> WORK REQUEST: Below are some records; return all of them exactly as they are.

[Saved data entries]
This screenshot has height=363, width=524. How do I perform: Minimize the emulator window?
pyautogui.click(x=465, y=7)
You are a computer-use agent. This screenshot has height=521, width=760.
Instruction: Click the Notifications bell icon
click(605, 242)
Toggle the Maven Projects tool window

> SOLUTION TO THIS PROBLEM:
This screenshot has height=363, width=524. How do I perform: Minimize the emulator window?
pyautogui.click(x=465, y=7)
You are a computer-use agent. This screenshot has height=521, width=760.
Instruction: Click the Notifications bell icon
click(605, 242)
Toggle the Maven Projects tool window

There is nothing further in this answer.